Saw this line in a comment someone posted when it was first announced that MESSENGER has been successfully inserted into orbit around Mercury and couldn’t help but use it as the title of this post. Indeed it seems like an achievement worthy of such a title, mainly because of the way in which it was achieved. You probably couldn’t make a trip from Earth to Mercury more complicated if you tried, so it’s that much more amazing to see that such an apparently insane plan worked out in the end.

But let’s take a moment to go through this mission’s timeline… After the planning, preparations and actual construction took over five years, on August 3, 2004, the MESSENGER probe was launching, with the aim of becoming the first to orbit around Mercury. It then flew by Earth on August 2, 2005, and by Venus on October 24, 2006 and June 5, 2007, before finally encountering Mercury on January 14, 2008. However, at that time it was traveling much too fast, so this was only a flyby meant to slow it down even more, just like the three before it and the two others, also of Mercury, that came after it, on October 6, 2008 and September 29, 2009. Only then was it slow enough for its thrusters to be able to complete the final braking maneuver, during the next encounter.

Prior to this mission, such a feat appeared prohibitively expensive at best, if not even highly unlikely to even be possible with our current technology, because of the huge amount of fuel necessary to slow down the probe enough to be caught in the gravitational field of such a small planet this close to the Sun. However, this utterly insane trajectory, apparently designed in 1985, proved to be the solution. Even so, nearly a third of the total amount of fuel was used for this final maneuver, which required firing the thrusters for 15 minutes in order to slow the probe down by just over 3100 km/h and insert it on a highly elliptical orbit around Mercury.
Fuel is necessary for the actual mission as well, as adjustment maneuvers are planned at least once per Mercury year, which lasts just about 88 Earth days. These maneuvers are necessary because otherwise the minimum distance from Mercury would increase past 500 km, which is the maximum permitted by the mission plan. However, each such maneuver, meant to reduce the minimum distance back to 200 km, has the undesired but unavoidable side effect of reducing the orbital period by about 15 minutes, which means that some more fuel needs to be burned soon after, at the other end of the orbit, in order to get the orbital period back to the planned 12 hours.

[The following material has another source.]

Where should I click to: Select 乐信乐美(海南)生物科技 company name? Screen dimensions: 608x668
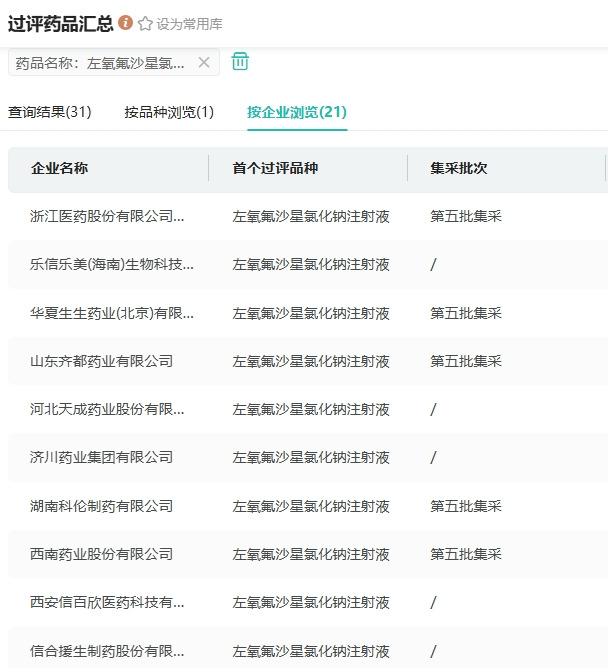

Though the distance between the semi-major axes of Earth and Mercury is just under 91.7 million kilometers, MESSENGER traveled nearly 7.9 billion kilometers over more than six and a half years in order to get and stay there, orbital insertion being achieved at around 1 AM GMT on March 18, 2011. It will now remain in history as the first man-made satellite of Mercury and only the second probe to directly observe the planet. And it already imaged the planet almost completely and shocked everyone by discovering significant amounts of water in Mercury’s exosphere during the previous flybys. As a result, anything it will discover during its primary mission, which is scheduled to properly start on April 4, can at this point be considered a bonus.